What exactly does git’s “rebase –preserve-merges” do (and why?)

Question

As with a normal git rebase, git with --preserve-merges first identifies a list of commits made in one part of the commit graph, and then replays those commits on top of another part. The differences with --preserve-merges concern which commits are selected for replay and how that replaying works for merge commits.

To be more explicit about the main differences between normal and merge-preserving rebase:

Merge-preserving rebase is willing to replay (some) merge commits, whereas normal rebase completely ignores merge commits.
Because it’s willing to replay merge commits, merge-preserving rebase has to define what it means to replay a merge commit, and deal with some extra wrinkles
- The most interesting part, conceptually, is perhaps in picking what the new commit’s merge parents should be.
- Replaying merge commits also require explicitly checking out particular commits (git checkout <desired first parent>), whereas normal rebase doesn’t have to worry about that.
Merge-preserving rebase considers a shallower set of commits for replay:
- In particular, it will only consider replaying commits made since the most recent merge base(s) — i.e. the most recent time the two branches diverged –, whereas normal rebase might replay commits going back to the first time the two branches diverged.
- To be provisional and unclear, I believe this is ultimately a means to screen out replaying “old commits” that have already been “incorporated into” a merge commit.

First I will try to describe “sufficiently exactly” what rebase --preserve-merges does, and then there will be some examples.
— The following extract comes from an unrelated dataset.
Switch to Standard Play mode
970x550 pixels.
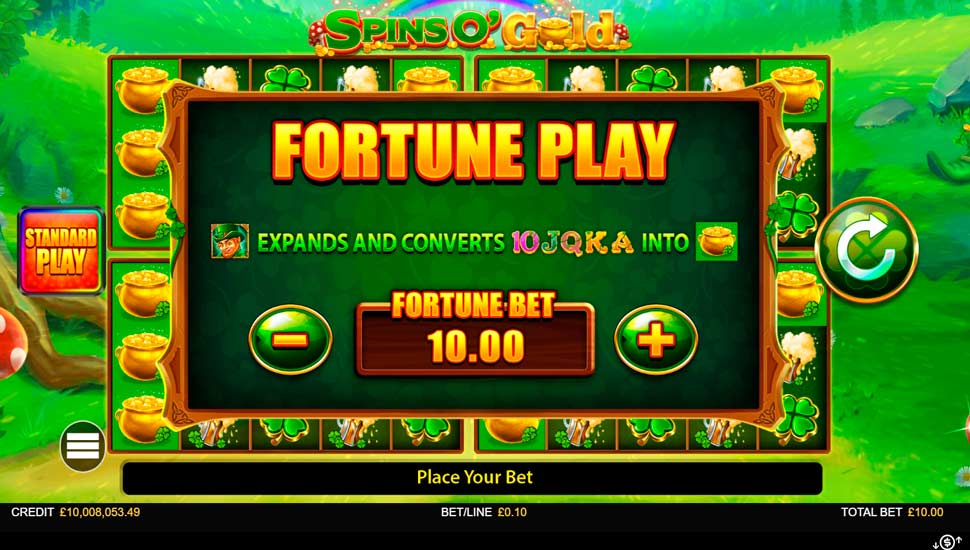[x=61, y=251]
One can of course start with the examples, if that seems more useful.

The Algorithm in “Brief”

If you want to really get into the weeds, download the git source and explore the file git-rebase--interactive.sh. (Rebase is not part of Git’s C core, but rather is written in bash. And, behind the scenes, it shares code with “interactive rebase”.)
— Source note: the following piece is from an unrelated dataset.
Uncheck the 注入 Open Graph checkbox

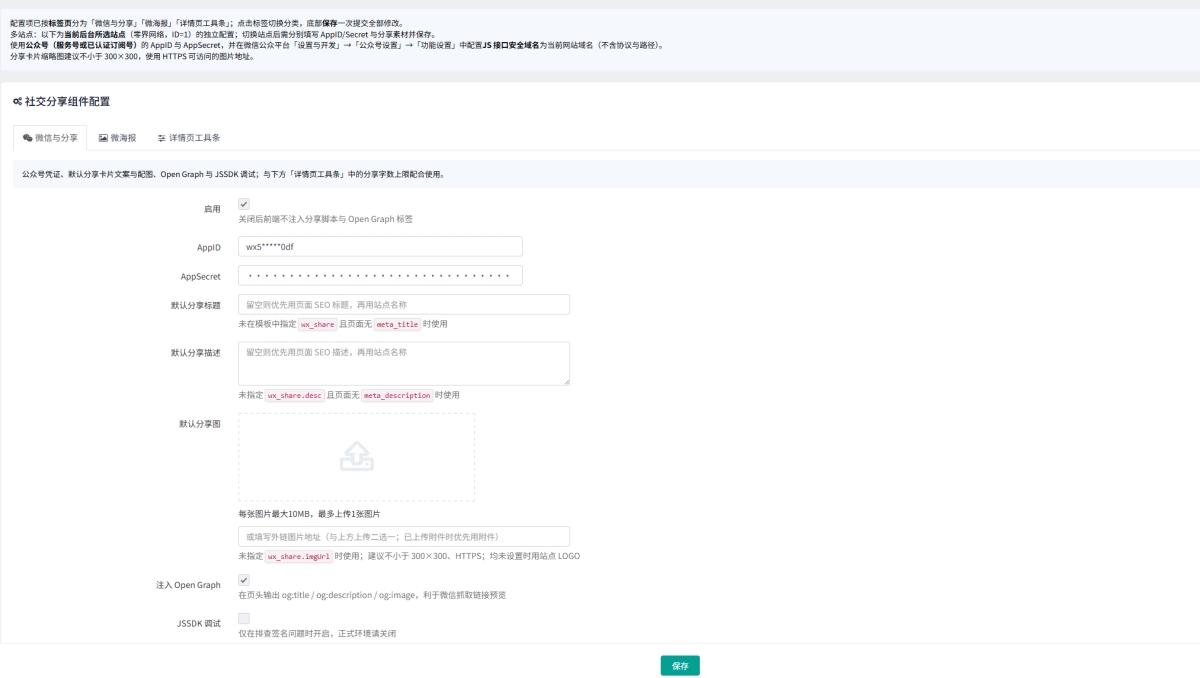click(x=244, y=580)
But here I will sketch what I think is the essence of it. In order to reduce the number of things to think about, I have taken a few liberties. (e.g. I don’t try to capture with 100% accuracy the precise order in which computations take place, and ignore some less central-seeming topics, e.g. what to do about commits that have already been cherry-picked between branches).

First, note that a non-merge-preserving rebase is rather simple. It’s more or less:

Find all commits on B but not on A ("git log A..B")
Reset B to A ("git reset --hard A") 
Replay all those commits onto B one at a time in order.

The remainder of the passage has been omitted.